This American rose to lead an entire army in a foreign war

Blake Stilwell
Apr 29, 2020 3:54 PM PDT
1 minute read
This American rose to lead an entire army in a foreign war

SUMMARY

It’s not everyday you hear about an American rising through the ranks of a foreign army, at least not in the last century. But it was surprisingly recently that one American did in an army in just that way. A U.S. citizen rolled over to Armenia dur…

It's not everyday you hear about an American rising through the ranks of a foreign army, at least not in the last century. But it was surprisingly recently that one American did in an army in just that way. A U.S. citizen rolled over to Armenia during its Nagorno-Karabakh War with neighboring Azerbaijan. He entered the Armenian army having never fought with an actual army and rose through the ranks to command a force of 4,000 men.


California-born Monte Melkonian's training regimen looks like the resume of a radical terrorist or Communist. But while he held some leftist views, his experience came fighting only for the lives of Armenians – and when the time came, Armenia itself. If you ask Armenians, who today live in a parliamentary republic, he's a hero.

In 1988, the breakaway Azerbaijani oblast (province) of Karabakh voted to join the vote to leave not just the crumbling Soviet Union, but also the new country of Azerbaijan.
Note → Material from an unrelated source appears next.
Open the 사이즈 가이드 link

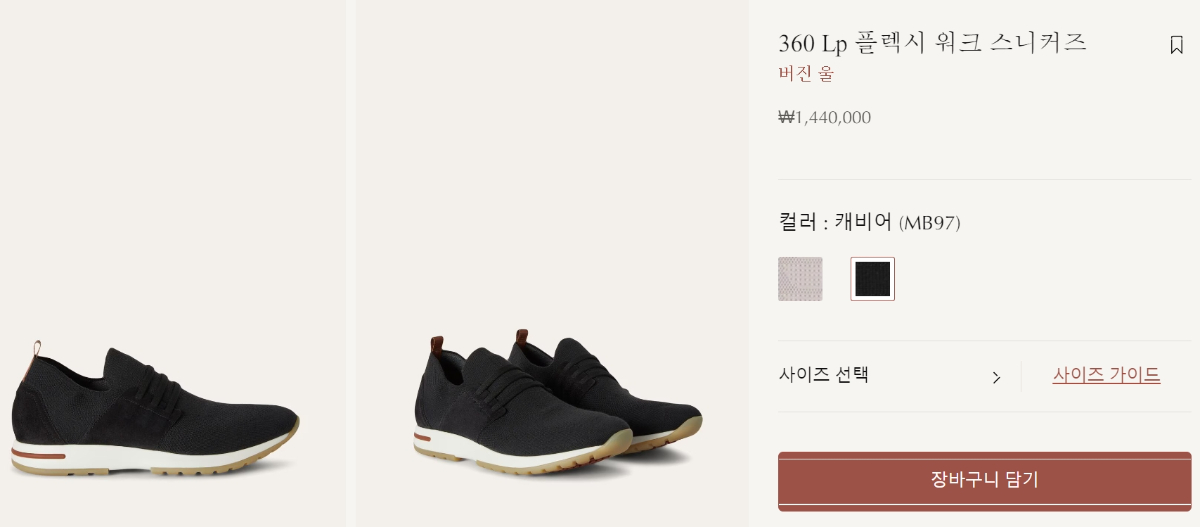point(1106,375)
It declared the creation of a new state apart from the USSR while the autonomous oblast of Karabakh declared itself free of Azerbaijan, joining Armenia instead. After all, it did have a majority Armenian ethnic makeup. In 1992, things really hit the fan, and Armenia made decisive territorial gains. At the center of some of those gains was Monte Melkonian, an Armenian-American who had traveled to Armenia at the end of the USSR's lifetime.

Armenians, after facing a genocide and forced exile from their homelands, are a proud and patriotic people, and Melkonian was no different. He believed that if Azerbaijan were allowed to force Nagorno-Karabakh back into Azerbaijan, then other parts of Armenia would be taken by the Azeri military forces. This was unacceptable to Melkonian, who joined the fighting in 1991. By early 1992, he was a regional commander and quickly began to turn the tides of the war in favor of Armenia.

The California native might have had little experience running an army, but he knew how to fight. As a youth, he helped overthrow the Shah of Iran while a student in Tehran. After witnessing Iranian troops firing on student protesters, he moved north where he learned to fight with the Kurdish Peshmerga, still one of the most effective fighting forces in the Middle East to this day. He then traveled to Beirut during the Lebanese Civil War to protect the Armenian Quarter of the Middle Eastern city from right-wing militants.

While in Beirut, he decided to work toward the independence of Armenia and after years of imprisonments and living underground in the Middle East and Eastern Europe, he found himself in Armenia's disputed territory, leading thousands of men. His training at the hands of the Peshmerga and Palestinians was paying off as he not only pushed the Azerbaijani forces out of Karabakh in less than a year, he captured the region between Nagorno-Karabakh and the Republic of Armenia, unifying the two on the map.

Just two months later, he was dead.

Monte Melkonyan's tomb.

The Armenian hero was killed in a firefight after Azerbaijani troops got lost in the dark and stumbled into his camp. He was given full military honors at his funeral and is interred outside the Armenian capital of Yerevan, where he is still revered as a legend and brilliant military strategist. His ability against the enemy combined with his political views and personal charisma means Armenians and historians remember him as a sort of Armenian Che Guevara.

He is still revered in his adopted homeland, and the Armenian Military Academy, as well as a number of villages, streets, and schools were renamed in his honor. Armenia still controls the areas captured by his forces, even if the borders are still disputed.